(STUDY MATERIAL):
┏━━

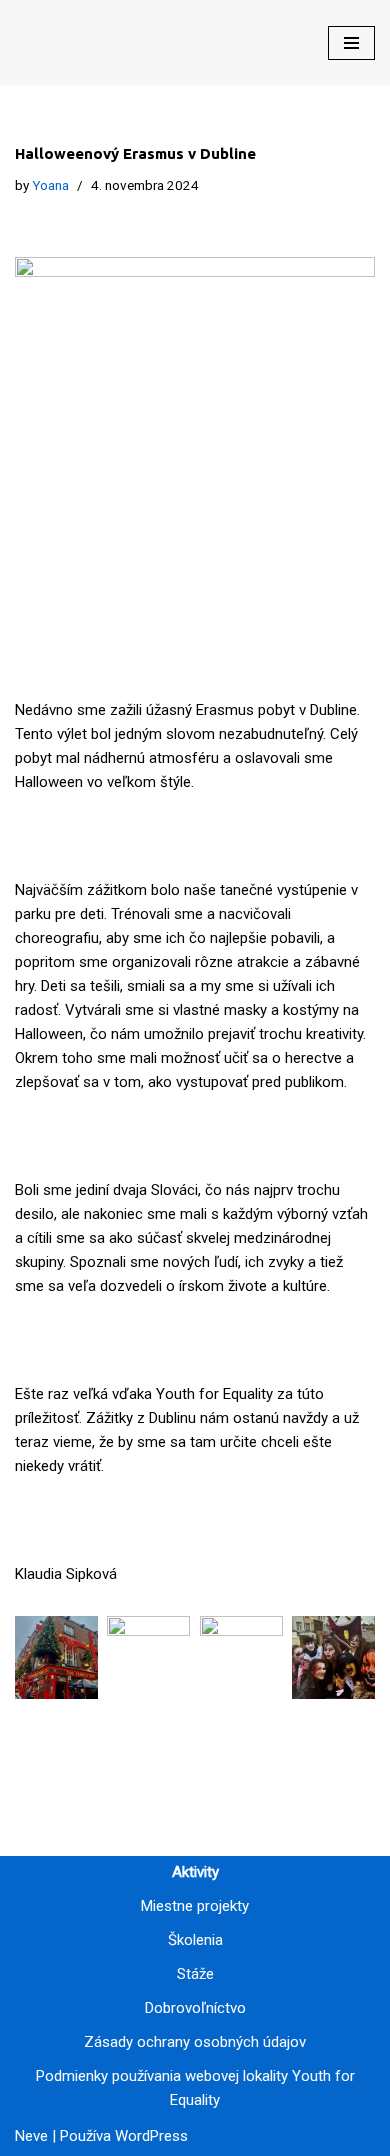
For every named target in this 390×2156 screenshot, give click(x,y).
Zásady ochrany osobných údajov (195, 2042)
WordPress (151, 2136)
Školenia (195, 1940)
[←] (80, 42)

┗━━
┏━━

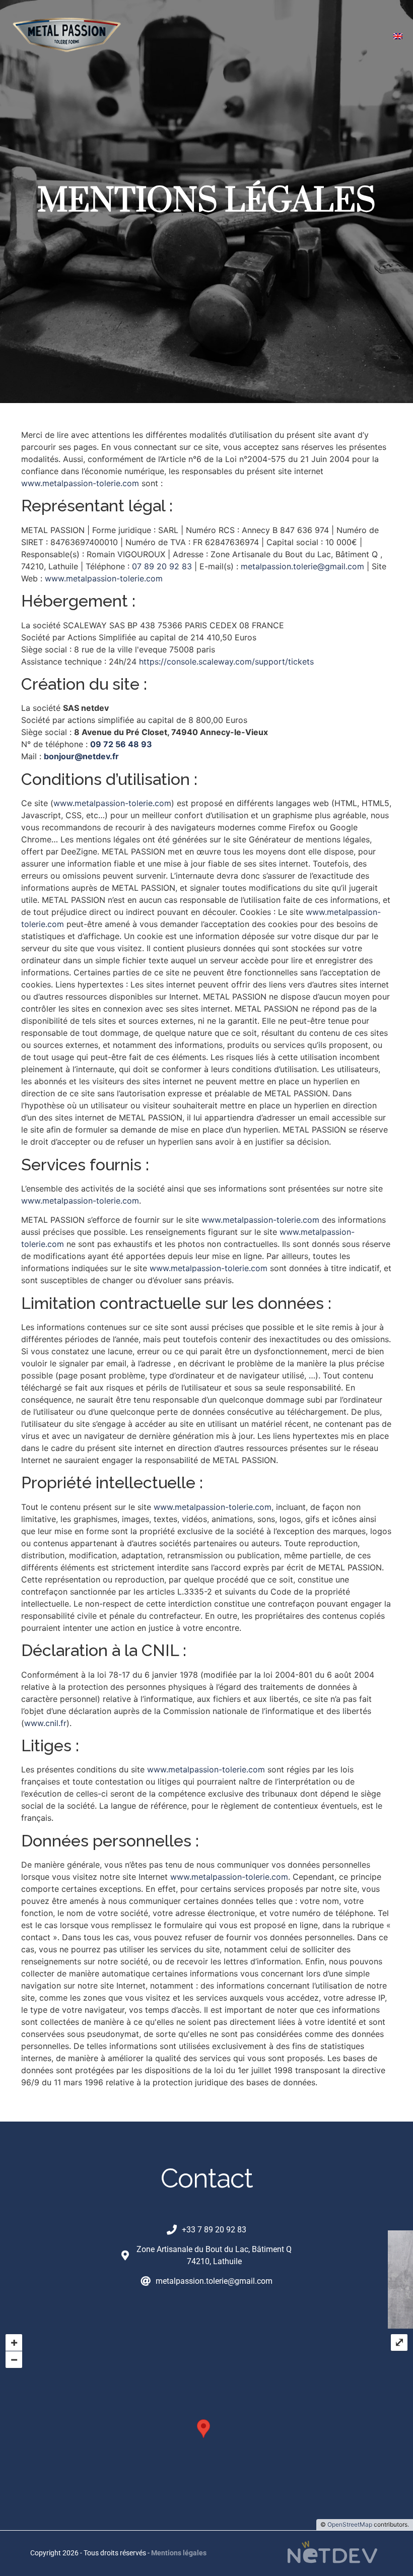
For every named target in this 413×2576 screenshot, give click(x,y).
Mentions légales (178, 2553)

┗━━

(WORK ORDER):
Would you please copy every line in the data that contains the word "screenshot"?

(TASK ANSWER):
For every named target in this 390×2156 screenshot, give click(x,y).
For every named target in this 413×2576 screenshot, give click(x,y).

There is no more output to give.